D’autres éléments programmatiques d’En Marche ! sont moins ambigus et réjouissent les représentants des filières EnR. Primo, Emmanuel Macron s’est engagé à rendre public dès son élection le calendrier des appels d’offres sur la totalité du quinquennat. Secundole doublement du fonds chaleur, de 200 M€ à 400 M€, comme le prévoit le gouvernement actuel d’ailleurs. En Marche ne fixe toutefois pas de calendrier. Ce qui fera aussi partie des questions posées à l’équipe du candidat pendant l’entre deux tours… Tertio, le remplacement du Crédit impôt transition énergétique (CITE), perçu après la réalisation de travaux d’efficacité énergétique, par une subvention obtenue a priori – mais cette mesure n’est pas chiffréeAutre gros satisfecit, la Contribution Climat énergie, portée à 100€ en 2030, ce qui est encore une fois un copié-collé de la ligne actuelle.

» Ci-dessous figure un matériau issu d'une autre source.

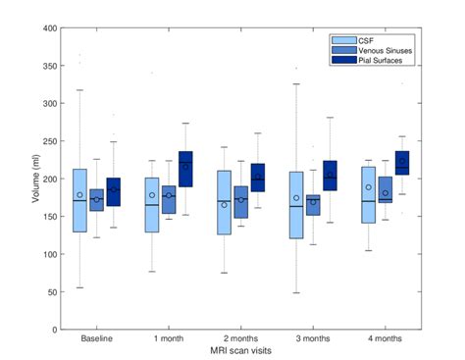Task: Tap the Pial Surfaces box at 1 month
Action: pos(185,170)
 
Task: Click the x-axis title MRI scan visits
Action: pos(240,350)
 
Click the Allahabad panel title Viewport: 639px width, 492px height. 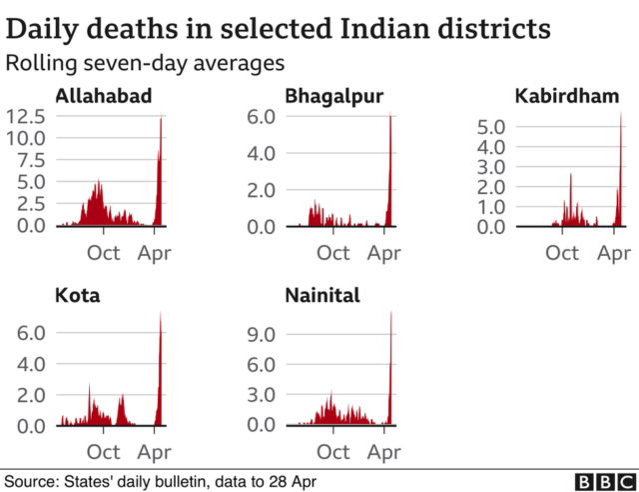[x=104, y=97]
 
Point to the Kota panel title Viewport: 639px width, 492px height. [x=78, y=296]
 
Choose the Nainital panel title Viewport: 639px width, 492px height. [x=322, y=296]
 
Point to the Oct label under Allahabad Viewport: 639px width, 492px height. [x=105, y=252]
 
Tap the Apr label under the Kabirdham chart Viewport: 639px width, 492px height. [x=614, y=252]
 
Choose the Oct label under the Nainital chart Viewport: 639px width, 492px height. [x=333, y=452]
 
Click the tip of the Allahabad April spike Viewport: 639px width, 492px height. [x=162, y=117]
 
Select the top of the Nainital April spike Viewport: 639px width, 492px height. [x=390, y=311]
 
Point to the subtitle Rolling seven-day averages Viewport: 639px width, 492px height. [x=145, y=63]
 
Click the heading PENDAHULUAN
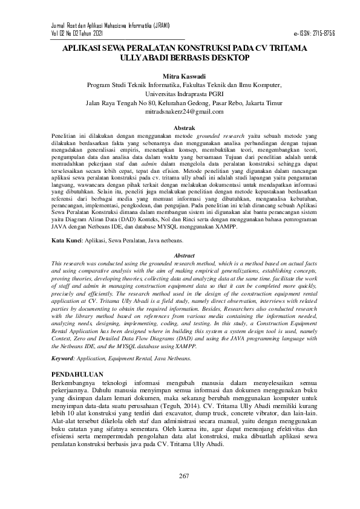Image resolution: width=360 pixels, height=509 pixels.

Soit dit en passant, le programme énergétique d’Emmanuel Macron n’est pas forcément en ligne avec le track record de l’ancien ministre de l’Economie : entre 2014 et 2016, il a notamment soutenu la recherche sur l’exploitation des gaz de schiste, le projet de centrale nucléaire d’Hinkley Point et plusieurs autorisations d’exploration et d’exploitation d’hydrocarbures.

Le FN n’aime pas les éoliennes

Même s’il n’est pas du tout hostile aux énergies renouvelables, même s’il fait de « l’isolation de l’habitat une priorité budgétaire du quinquennat » (article 132), le programme du Front national suscite plus d’inquiétudes. Avec deux sources : le moratoire sur le développement éolien (article 133), considéré comme un fléau de nuisances en tous genres, et la priorité donnée au prolongement des centrales nucléaires. Marine Le Pen souhaite notamment « maintenir, moderniser et sécuriser la filière nucléaire française, engager le grand carénage, et garder le contrôle de l’État sur EDF, en lui redonnant une véritable mission de service public. Refuser la fermeture de la centrale de Fessenheim (article 134). »

En revanche, le FN souhaite « développer massivement trois filières françaises des énergies renouvelables (solaire, biogaz, bois…) grâce à un protectionnisme intelligent, au patriotisme économique, à l’investissement public et privé et aux commandes d’EDF. » S’ajoute à cela un soutien fort au secteur de l’hydrogène vert. Marine Le Pen veut ici faire d’une pierre deux coups : encourager certaines filières EnR, favoriser le “fabriqué in France”.  «  Il est hors de question d’acheter les panneaux solaires en Chine », formulait Philippe Murer, économiste au cabinet de Marine Le Pen, lors de la table-ronde politique organisée par le SER le 30 janvier dernier. « Plus il y a de matériel et de savoir-faire français dans les installations, plus cela nous va, estime de son côté Damien Mathon. Mais soumettre le développement des filières à une telle condition préalable est dangereux, il y a un risque de ralentissement considérable ».

Sur la contribution climat énergie, le FN souhaite la suppression de cette « taxe carbone », car elle pénalise les entreprises françaises face à leurs concurrents étrangers.

L’atome toujours aussi flou

Daniel Bour voit dans le programme du Front national « une démarche plus industrielle qu’énergétique et environnementale. » En revanche, il n’exclut pas que Marine Le Pen puisse « bouger sur la part du nucléaire dans la production totale d’électricité ».

Chez En Marche !, la politique nucléaire n’est pas des plus claires – cultivant ici la même ambiguïté que le ministère de l’Environnement actuel. D’un côté, le mouvement de l’ancien ministre de l’Economie réaffirme que cette part descendra à 50% en 2025, de l’autre il repousse les décisions sur les centrales à, plus tard en attendant les conclusions de l’Autorité de Sûreté nucléaire en 2018 sur la prolongation du parc au-delà de 40 ans.